======== Entries provided ========
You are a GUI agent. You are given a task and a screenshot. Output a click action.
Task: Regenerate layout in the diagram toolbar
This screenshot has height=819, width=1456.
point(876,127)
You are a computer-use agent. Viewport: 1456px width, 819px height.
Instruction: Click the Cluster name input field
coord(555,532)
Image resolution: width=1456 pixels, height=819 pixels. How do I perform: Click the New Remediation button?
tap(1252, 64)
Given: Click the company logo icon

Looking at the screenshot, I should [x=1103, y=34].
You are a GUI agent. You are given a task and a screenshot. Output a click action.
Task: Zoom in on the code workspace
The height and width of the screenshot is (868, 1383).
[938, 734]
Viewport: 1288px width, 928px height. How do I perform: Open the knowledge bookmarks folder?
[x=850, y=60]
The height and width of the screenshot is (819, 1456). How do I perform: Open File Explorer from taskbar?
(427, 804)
========
Looking at the records above, please output exactly the lines that run from the one holding "The height and width of the screenshot is (819, 1456)." to the final line, and only those.

The height and width of the screenshot is (819, 1456). How do I perform: Open File Explorer from taskbar?
(427, 804)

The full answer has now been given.